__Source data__
_ _ _ _
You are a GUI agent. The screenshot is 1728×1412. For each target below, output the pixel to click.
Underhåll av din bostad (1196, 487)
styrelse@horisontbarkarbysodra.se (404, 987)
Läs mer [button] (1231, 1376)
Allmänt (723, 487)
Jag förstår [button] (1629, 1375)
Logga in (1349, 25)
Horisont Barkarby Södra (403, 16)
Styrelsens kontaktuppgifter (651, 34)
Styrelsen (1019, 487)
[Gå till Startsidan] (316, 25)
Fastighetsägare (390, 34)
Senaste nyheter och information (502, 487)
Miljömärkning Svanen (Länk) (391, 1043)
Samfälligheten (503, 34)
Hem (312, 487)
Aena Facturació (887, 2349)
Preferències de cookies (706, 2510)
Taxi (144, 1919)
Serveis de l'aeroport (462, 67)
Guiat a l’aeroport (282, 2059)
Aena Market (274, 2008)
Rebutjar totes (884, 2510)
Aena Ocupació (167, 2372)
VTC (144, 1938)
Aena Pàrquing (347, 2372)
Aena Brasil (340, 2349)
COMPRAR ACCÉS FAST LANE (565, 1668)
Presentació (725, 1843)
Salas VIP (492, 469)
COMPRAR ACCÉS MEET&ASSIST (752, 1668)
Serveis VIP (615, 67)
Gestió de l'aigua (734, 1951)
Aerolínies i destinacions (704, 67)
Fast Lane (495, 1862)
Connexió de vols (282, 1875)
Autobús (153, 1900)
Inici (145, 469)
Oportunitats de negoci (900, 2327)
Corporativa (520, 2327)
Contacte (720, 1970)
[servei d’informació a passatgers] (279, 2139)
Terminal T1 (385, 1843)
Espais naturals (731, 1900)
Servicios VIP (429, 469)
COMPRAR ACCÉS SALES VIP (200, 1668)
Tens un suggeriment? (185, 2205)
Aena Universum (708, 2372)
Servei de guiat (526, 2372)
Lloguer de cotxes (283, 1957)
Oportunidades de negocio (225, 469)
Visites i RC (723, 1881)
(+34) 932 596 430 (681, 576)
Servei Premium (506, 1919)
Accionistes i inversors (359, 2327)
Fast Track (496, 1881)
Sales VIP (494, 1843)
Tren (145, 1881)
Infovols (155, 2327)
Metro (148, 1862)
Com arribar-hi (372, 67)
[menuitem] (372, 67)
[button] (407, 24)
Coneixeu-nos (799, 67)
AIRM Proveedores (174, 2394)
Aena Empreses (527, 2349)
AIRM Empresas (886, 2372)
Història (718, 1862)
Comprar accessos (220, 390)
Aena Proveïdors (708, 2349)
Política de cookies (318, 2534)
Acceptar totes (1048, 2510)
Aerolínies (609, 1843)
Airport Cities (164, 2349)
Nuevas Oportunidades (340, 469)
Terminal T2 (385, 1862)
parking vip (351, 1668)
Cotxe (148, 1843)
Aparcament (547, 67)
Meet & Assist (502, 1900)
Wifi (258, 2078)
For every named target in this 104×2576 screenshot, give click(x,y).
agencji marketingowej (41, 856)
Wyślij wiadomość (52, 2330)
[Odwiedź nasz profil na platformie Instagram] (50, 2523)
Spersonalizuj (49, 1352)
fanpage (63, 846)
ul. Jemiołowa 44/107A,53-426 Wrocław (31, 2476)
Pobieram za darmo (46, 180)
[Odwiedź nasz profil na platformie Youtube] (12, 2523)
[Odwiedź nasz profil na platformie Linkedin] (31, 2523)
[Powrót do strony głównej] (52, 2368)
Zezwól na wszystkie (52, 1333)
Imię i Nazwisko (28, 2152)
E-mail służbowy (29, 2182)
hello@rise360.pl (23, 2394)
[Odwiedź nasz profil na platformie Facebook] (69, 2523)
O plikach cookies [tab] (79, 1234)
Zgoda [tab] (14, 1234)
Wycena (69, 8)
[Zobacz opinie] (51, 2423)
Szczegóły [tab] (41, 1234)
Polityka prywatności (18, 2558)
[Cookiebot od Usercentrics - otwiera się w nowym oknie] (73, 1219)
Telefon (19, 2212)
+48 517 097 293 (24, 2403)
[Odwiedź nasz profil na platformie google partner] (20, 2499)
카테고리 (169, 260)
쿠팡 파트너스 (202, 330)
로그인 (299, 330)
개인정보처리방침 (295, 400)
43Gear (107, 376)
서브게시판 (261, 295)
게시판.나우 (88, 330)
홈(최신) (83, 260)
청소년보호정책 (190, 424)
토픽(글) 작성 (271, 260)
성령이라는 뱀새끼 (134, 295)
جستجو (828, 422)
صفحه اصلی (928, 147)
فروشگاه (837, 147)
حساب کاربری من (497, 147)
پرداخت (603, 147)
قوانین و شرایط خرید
_ _ _ _
An exact transcription of the entries is needed, complete to the final line.

You are a GUI agent. The screenshot is 1728×1412. For each target below, output the pixel to click.
Underhåll av din bostad (1196, 487)
styrelse@horisontbarkarbysodra.se (404, 987)
Läs mer [button] (1231, 1376)
Allmänt (723, 487)
Jag förstår [button] (1629, 1375)
Logga in (1349, 25)
Horisont Barkarby Södra (403, 16)
Styrelsens kontaktuppgifter (651, 34)
Styrelsen (1019, 487)
[Gå till Startsidan] (316, 25)
Fastighetsägare (390, 34)
Senaste nyheter och information (502, 487)
Miljömärkning Svanen (Länk) (391, 1043)
Samfälligheten (503, 34)
Hem (312, 487)
Aena Facturació (887, 2349)
Preferències de cookies (706, 2510)
Taxi (144, 1919)
Serveis de l'aeroport (462, 67)
Guiat a l’aeroport (282, 2059)
Aena Market (274, 2008)
Rebutjar totes (884, 2510)
Aena Ocupació (167, 2372)
VTC (144, 1938)
Aena Pàrquing (347, 2372)
Aena Brasil (340, 2349)
COMPRAR ACCÉS FAST LANE (565, 1668)
Presentació (725, 1843)
Salas VIP (492, 469)
COMPRAR ACCÉS MEET&ASSIST (752, 1668)
Serveis VIP (615, 67)
Gestió de l'aigua (734, 1951)
Aerolínies i destinacions (704, 67)
Fast Lane (495, 1862)
Connexió de vols (282, 1875)
Autobús (153, 1900)
Inici (145, 469)
Oportunitats de negoci (900, 2327)
Corporativa (520, 2327)
Contacte (720, 1970)
[servei d’informació a passatgers] (279, 2139)
Terminal T1 (385, 1843)
Espais naturals (731, 1900)
Servicios VIP (429, 469)
COMPRAR ACCÉS SALES VIP (200, 1668)
Tens un suggeriment? (185, 2205)
Aena Universum (708, 2372)
Servei de guiat (526, 2372)
Lloguer de cotxes (283, 1957)
Oportunidades de negocio (225, 469)
Visites i RC (723, 1881)
(+34) 932 596 430 (681, 576)
Servei Premium (506, 1919)
Accionistes i inversors (359, 2327)
Fast Track (496, 1881)
Sales VIP (494, 1843)
Tren (145, 1881)
Infovols (155, 2327)
Metro (148, 1862)
Com arribar-hi (372, 67)
[menuitem] (372, 67)
[button] (407, 24)
Coneixeu-nos (799, 67)
AIRM Proveedores (174, 2394)
Aena Empreses (527, 2349)
AIRM Empresas (886, 2372)
Història (718, 1862)
Comprar accessos (220, 390)
Aena Proveïdors (708, 2349)
Política de cookies (318, 2534)
Acceptar totes (1048, 2510)
Aerolínies (609, 1843)
Airport Cities (164, 2349)
Nuevas Oportunidades (340, 469)
Terminal T2 (385, 1862)
parking vip (351, 1668)
Cotxe (148, 1843)
Aparcament (547, 67)
Meet & Assist (502, 1900)
Wifi (258, 2078)
For every named target in this 104×2576 screenshot, give click(x,y).
agencji marketingowej (41, 856)
Wyślij wiadomość (52, 2330)
[Odwiedź nasz profil na platformie Instagram] (50, 2523)
Spersonalizuj (49, 1352)
fanpage (63, 846)
ul. Jemiołowa 44/107A,53-426 Wrocław (31, 2476)
Pobieram za darmo (46, 180)
[Odwiedź nasz profil na platformie Youtube] (12, 2523)
[Odwiedź nasz profil na platformie Linkedin] (31, 2523)
[Powrót do strony głównej] (52, 2368)
Zezwól na wszystkie (52, 1333)
Imię i Nazwisko (28, 2152)
E-mail służbowy (29, 2182)
hello@rise360.pl (23, 2394)
[Odwiedź nasz profil na platformie Facebook] (69, 2523)
O plikach cookies [tab] (79, 1234)
Zgoda [tab] (14, 1234)
Wycena (69, 8)
[Zobacz opinie] (51, 2423)
Szczegóły [tab] (41, 1234)
Polityka prywatności (18, 2558)
[Cookiebot od Usercentrics - otwiera się w nowym oknie] (73, 1219)
Telefon (19, 2212)
+48 517 097 293 (24, 2403)
[Odwiedź nasz profil na platformie google partner] (20, 2499)
카테고리 (169, 260)
쿠팡 파트너스 (202, 330)
로그인 (299, 330)
개인정보처리방침 (295, 400)
43Gear (107, 376)
서브게시판 (261, 295)
게시판.나우 (88, 330)
홈(최신) (83, 260)
청소년보호정책 (190, 424)
토픽(글) 작성 (271, 260)
성령이라는 뱀새끼 (134, 295)
جستجو (828, 422)
صفحه اصلی (928, 147)
فروشگاه (837, 147)
حساب کاربری من (497, 147)
پرداخت (603, 147)
قوانین و شرایط خرید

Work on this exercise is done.